Thinking back to her childhood, 91-year-old Jean Grey recalls with fondness the pleasures found in the little things, seen through innocent eyes. But Jean’s playground was unlike that of any other child’s. She was living in one of the most remarkable places in England – Stonehenge – but realises she didn’t understand its magnitude or importance at the time.
‘I was only four when we moved there, and didn’t know what it meant as a place,’ she says.
It was 1934 when Jean moved into a cottage at Stonehenge Bottom, on Salisbury Plain, Wiltshire, with her mother and father, Emily and John Moffat, and 18-month-old brother, Ian. ‘As a child, it was home and where my family was, and that was all that mattered,’ she says. ‘There wasn’t a sense of history for me. It was somewhere I played and lived, and it was wonderful.’

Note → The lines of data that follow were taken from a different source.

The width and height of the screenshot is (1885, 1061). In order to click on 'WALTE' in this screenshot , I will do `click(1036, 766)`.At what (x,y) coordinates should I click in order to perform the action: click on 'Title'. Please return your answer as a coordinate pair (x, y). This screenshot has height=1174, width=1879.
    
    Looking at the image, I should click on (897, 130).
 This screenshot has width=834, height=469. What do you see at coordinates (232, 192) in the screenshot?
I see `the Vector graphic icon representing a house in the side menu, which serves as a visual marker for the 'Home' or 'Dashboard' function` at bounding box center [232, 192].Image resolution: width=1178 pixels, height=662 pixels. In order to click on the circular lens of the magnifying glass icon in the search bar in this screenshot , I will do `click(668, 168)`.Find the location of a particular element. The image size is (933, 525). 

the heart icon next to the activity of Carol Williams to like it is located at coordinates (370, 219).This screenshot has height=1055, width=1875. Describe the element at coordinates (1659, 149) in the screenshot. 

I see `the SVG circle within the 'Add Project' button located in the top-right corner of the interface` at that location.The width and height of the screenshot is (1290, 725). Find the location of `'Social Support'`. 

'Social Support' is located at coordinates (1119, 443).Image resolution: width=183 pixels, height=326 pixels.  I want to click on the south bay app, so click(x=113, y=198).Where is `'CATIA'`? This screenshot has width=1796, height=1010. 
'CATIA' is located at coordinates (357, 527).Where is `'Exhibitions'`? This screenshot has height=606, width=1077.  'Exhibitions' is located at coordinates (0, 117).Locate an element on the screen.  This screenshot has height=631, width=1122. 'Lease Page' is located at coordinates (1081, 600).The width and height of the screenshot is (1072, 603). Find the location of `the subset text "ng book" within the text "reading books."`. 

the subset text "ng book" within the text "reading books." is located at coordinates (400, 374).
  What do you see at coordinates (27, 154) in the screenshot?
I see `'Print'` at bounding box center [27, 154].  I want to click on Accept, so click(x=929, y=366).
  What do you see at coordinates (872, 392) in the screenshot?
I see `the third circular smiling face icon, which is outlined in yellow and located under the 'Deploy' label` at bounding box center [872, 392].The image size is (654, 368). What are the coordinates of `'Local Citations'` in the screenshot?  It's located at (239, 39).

Her father had served in the Royal Air Force, and before the family moved to Wiltshire, they’d lived in Stockbridge, near an RAF camp, until cuts in the armed services led John to take a job as custodian of the stones. He kept the monument maintained, cutting the grass and making sure no one damaged the giant monoliths.
They weren’t roped off like they are now. For Jean, playing among the stones became a normal part of her life. Living in an isolated area, there weren’t any other local families around or children to play with, and Jean’s brother was still a baby, so she learnt to keep herself company.
‘The stones were my playground and I used to climb among and around them on my own,’ she recalls.